(Data items)
#####
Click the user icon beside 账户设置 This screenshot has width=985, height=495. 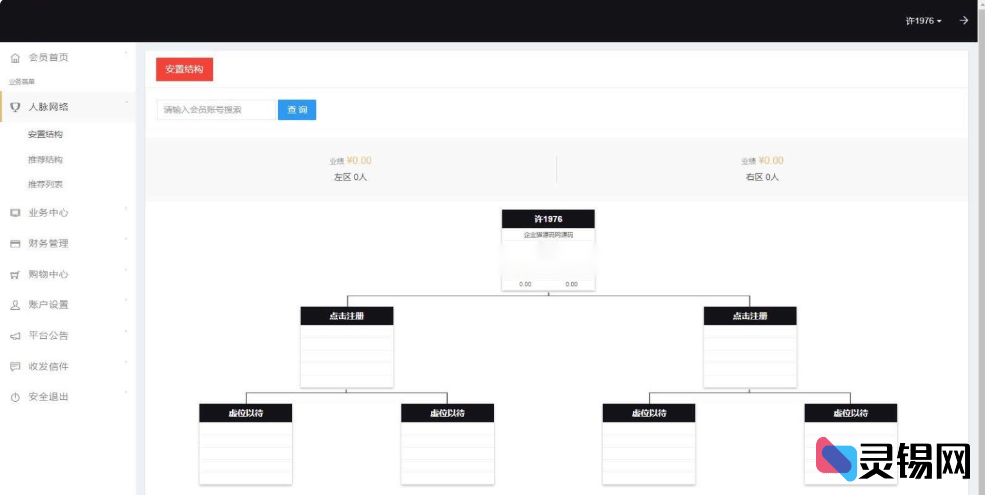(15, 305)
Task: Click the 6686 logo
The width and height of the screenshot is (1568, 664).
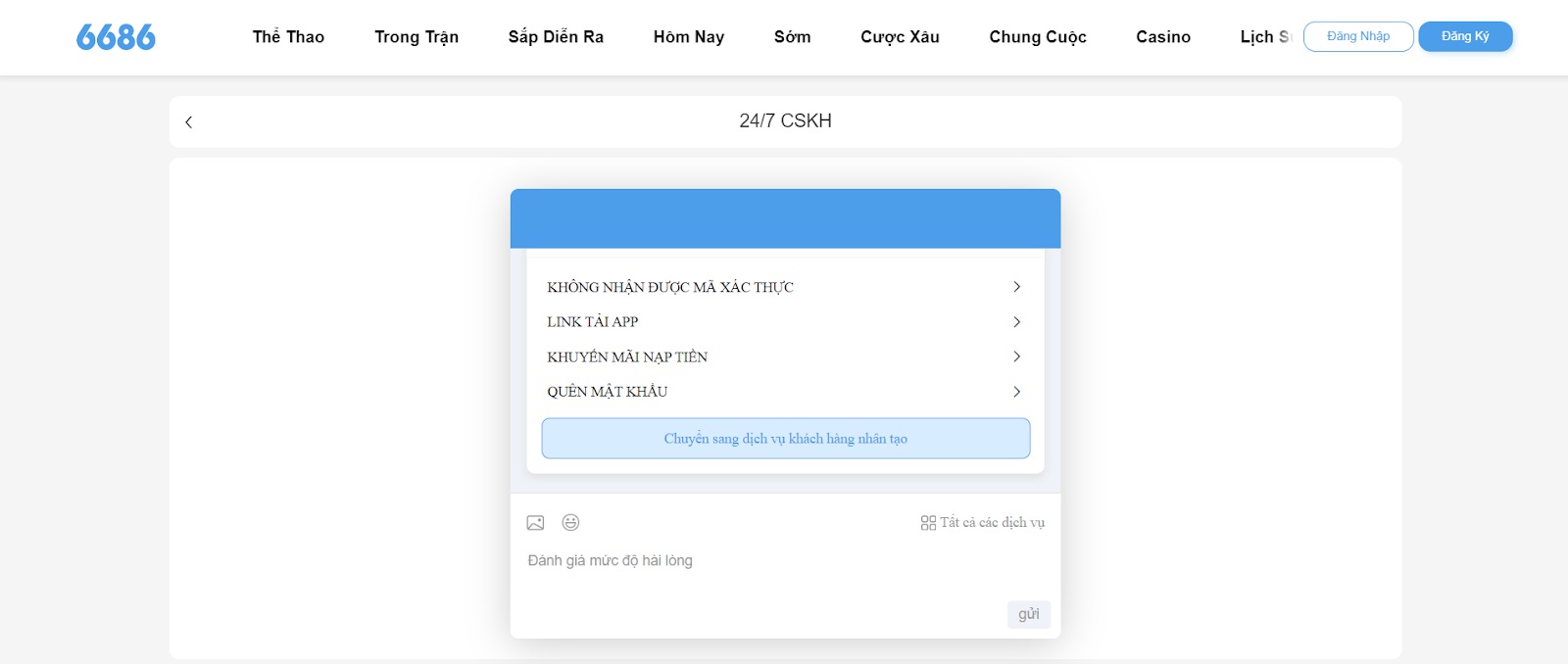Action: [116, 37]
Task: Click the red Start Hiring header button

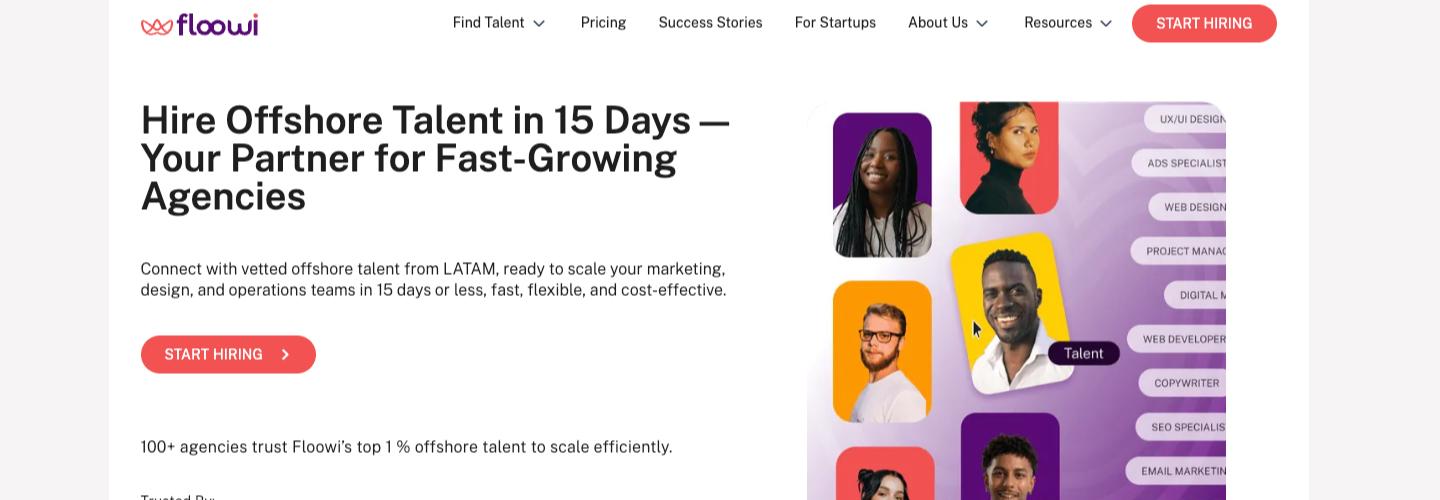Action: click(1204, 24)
#####
◆ **WHAT TO WORK ON**: Return the lines exactly, from the one containing "The width and" through the last line above, including both ends and excluding every picture.

◆ **EXERCISE RESPONSE**:
The width and height of the screenshot is (1568, 664).
Action: [116, 37]
Task: Click the red Start Hiring header button

Action: click(1204, 24)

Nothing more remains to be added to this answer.